## Exercise objective
Rewrite the data from the line with "has height=448, width=730." up to and including the line with "The image size is (450, 800).", putting "coordinate tuple" wherever "coordinate pair" appears and changing nothing else.

## Records to use
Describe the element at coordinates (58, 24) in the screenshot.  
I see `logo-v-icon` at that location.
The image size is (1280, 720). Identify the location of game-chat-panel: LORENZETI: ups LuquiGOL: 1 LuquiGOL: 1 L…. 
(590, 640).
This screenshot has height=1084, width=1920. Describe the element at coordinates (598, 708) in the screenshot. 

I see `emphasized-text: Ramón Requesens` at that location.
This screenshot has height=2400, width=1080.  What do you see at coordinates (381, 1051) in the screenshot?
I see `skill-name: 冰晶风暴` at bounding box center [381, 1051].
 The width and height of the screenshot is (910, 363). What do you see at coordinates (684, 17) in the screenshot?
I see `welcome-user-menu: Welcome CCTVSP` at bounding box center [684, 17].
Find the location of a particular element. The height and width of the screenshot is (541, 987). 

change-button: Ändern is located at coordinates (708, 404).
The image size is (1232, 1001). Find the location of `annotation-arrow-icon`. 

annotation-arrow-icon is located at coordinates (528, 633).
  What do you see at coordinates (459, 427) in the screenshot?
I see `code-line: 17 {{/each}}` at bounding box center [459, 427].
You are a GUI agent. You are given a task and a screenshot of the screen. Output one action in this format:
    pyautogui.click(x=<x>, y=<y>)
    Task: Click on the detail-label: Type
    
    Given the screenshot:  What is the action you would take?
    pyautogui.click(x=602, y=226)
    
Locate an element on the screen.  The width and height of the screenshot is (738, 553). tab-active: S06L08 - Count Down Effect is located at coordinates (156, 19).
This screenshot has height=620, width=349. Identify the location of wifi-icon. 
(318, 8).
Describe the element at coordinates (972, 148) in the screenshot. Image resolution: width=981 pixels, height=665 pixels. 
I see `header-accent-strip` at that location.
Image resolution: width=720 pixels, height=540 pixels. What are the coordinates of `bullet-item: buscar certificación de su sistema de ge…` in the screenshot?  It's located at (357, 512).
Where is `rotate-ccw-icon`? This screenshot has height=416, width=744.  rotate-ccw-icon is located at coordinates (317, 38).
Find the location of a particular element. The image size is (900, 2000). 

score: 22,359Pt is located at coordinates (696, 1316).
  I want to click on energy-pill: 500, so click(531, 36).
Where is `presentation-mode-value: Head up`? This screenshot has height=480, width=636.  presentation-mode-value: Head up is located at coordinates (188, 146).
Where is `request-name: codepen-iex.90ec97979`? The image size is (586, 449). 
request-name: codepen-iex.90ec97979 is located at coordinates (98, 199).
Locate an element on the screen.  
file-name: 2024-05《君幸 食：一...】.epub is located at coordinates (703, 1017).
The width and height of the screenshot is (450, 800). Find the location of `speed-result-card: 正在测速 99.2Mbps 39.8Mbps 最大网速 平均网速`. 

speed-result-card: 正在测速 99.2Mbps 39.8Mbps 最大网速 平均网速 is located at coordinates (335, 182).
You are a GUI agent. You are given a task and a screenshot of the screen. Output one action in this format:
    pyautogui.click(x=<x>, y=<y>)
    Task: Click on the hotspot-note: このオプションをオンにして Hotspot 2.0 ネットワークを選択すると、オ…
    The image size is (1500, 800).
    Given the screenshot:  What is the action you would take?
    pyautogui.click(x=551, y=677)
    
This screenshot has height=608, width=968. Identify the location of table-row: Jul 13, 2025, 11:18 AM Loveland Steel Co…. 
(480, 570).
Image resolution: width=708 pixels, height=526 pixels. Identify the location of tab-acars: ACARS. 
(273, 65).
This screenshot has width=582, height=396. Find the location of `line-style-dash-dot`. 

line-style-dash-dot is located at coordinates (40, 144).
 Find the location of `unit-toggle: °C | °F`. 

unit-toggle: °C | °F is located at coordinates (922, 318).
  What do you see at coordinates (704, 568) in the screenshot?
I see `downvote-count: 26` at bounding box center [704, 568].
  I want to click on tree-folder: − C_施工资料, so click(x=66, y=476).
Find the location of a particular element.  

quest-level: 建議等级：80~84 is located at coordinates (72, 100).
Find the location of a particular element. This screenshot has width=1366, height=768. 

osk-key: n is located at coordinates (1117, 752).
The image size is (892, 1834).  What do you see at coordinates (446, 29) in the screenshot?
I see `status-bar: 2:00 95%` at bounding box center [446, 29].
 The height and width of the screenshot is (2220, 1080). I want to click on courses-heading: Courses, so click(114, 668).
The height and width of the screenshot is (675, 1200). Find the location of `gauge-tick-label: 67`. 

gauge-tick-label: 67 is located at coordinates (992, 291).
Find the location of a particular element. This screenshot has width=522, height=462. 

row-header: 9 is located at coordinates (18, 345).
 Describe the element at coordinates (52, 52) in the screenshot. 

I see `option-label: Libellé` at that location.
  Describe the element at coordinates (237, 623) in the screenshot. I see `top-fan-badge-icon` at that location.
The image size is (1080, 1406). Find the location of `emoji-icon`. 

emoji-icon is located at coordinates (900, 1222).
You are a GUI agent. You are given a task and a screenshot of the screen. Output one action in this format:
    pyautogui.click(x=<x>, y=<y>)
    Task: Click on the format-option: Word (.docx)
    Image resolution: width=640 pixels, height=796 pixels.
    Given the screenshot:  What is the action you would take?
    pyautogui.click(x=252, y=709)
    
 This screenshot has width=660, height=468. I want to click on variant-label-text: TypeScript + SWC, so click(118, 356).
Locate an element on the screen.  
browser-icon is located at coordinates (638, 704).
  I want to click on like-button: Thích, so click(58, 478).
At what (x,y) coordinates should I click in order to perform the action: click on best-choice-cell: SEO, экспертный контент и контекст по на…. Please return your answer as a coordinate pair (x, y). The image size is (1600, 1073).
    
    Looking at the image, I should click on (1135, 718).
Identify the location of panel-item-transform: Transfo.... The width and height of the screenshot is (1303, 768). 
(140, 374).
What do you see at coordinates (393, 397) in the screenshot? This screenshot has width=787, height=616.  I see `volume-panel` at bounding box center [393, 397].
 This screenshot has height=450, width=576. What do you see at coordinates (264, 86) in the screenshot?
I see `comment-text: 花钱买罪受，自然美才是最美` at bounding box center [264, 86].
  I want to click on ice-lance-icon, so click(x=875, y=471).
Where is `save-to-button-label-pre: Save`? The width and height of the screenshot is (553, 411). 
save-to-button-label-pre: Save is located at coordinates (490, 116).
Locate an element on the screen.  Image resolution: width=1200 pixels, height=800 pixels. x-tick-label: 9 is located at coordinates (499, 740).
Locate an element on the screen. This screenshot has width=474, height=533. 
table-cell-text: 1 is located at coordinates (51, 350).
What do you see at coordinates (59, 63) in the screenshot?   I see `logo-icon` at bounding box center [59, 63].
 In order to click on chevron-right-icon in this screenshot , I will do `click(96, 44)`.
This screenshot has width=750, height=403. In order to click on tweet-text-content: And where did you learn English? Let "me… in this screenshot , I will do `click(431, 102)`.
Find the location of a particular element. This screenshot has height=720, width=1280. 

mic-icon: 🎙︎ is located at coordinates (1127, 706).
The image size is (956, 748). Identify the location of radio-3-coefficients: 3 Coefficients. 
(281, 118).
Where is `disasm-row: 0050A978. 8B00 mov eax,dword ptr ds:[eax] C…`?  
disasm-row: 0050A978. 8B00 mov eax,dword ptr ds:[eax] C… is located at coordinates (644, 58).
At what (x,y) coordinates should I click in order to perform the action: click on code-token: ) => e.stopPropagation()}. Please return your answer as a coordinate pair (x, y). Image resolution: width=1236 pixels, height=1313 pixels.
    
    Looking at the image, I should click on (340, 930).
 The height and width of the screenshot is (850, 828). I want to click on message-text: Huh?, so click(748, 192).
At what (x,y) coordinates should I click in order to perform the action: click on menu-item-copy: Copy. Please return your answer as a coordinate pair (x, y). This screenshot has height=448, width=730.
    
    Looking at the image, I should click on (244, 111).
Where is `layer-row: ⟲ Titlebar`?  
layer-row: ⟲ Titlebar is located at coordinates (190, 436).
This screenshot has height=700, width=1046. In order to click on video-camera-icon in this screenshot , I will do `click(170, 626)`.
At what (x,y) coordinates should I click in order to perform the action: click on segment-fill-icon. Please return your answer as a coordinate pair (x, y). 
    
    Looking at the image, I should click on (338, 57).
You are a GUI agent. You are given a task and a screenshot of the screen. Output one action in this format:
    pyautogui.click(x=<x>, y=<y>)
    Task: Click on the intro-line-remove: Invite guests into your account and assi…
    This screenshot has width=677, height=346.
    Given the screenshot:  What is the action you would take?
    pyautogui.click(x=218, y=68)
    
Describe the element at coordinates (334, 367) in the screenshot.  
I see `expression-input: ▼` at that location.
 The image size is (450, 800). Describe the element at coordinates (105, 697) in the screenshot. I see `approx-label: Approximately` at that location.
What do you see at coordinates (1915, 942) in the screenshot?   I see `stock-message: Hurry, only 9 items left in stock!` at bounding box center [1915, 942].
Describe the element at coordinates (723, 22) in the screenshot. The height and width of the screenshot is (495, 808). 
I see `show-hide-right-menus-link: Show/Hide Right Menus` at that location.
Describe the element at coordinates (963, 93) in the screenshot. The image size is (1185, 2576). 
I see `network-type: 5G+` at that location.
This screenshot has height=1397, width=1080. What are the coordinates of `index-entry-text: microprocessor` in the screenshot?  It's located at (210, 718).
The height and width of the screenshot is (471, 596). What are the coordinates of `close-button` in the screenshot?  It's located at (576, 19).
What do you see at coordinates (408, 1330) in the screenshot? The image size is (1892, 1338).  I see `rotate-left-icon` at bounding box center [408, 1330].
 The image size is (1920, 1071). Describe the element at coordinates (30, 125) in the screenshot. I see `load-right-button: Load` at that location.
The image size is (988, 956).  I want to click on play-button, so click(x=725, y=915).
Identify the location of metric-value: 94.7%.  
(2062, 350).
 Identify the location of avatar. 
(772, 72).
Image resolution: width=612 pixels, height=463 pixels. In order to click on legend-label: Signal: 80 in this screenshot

## Reply to the exercise
At what (x,y) coordinates should I click in order to perform the action: click on menu-item-copy: Copy. Please return your answer as a coordinate tuple (x, y). This screenshot has height=448, width=730.
    
    Looking at the image, I should click on (244, 111).
Where is `layer-row: ⟲ Titlebar`?  
layer-row: ⟲ Titlebar is located at coordinates (190, 436).
This screenshot has height=700, width=1046. In order to click on video-camera-icon in this screenshot , I will do `click(170, 626)`.
At what (x,y) coordinates should I click in order to perform the action: click on segment-fill-icon. Please return your answer as a coordinate tuple (x, y). 
    
    Looking at the image, I should click on (338, 57).
You are a GUI agent. You are given a task and a screenshot of the screen. Output one action in this format:
    pyautogui.click(x=<x>, y=<y>)
    Task: Click on the intro-line-remove: Invite guests into your account and assi…
    This screenshot has width=677, height=346.
    Given the screenshot:  What is the action you would take?
    pyautogui.click(x=218, y=68)
    
Describe the element at coordinates (334, 367) in the screenshot.  
I see `expression-input: ▼` at that location.
 The image size is (450, 800). Describe the element at coordinates (105, 697) in the screenshot. I see `approx-label: Approximately` at that location.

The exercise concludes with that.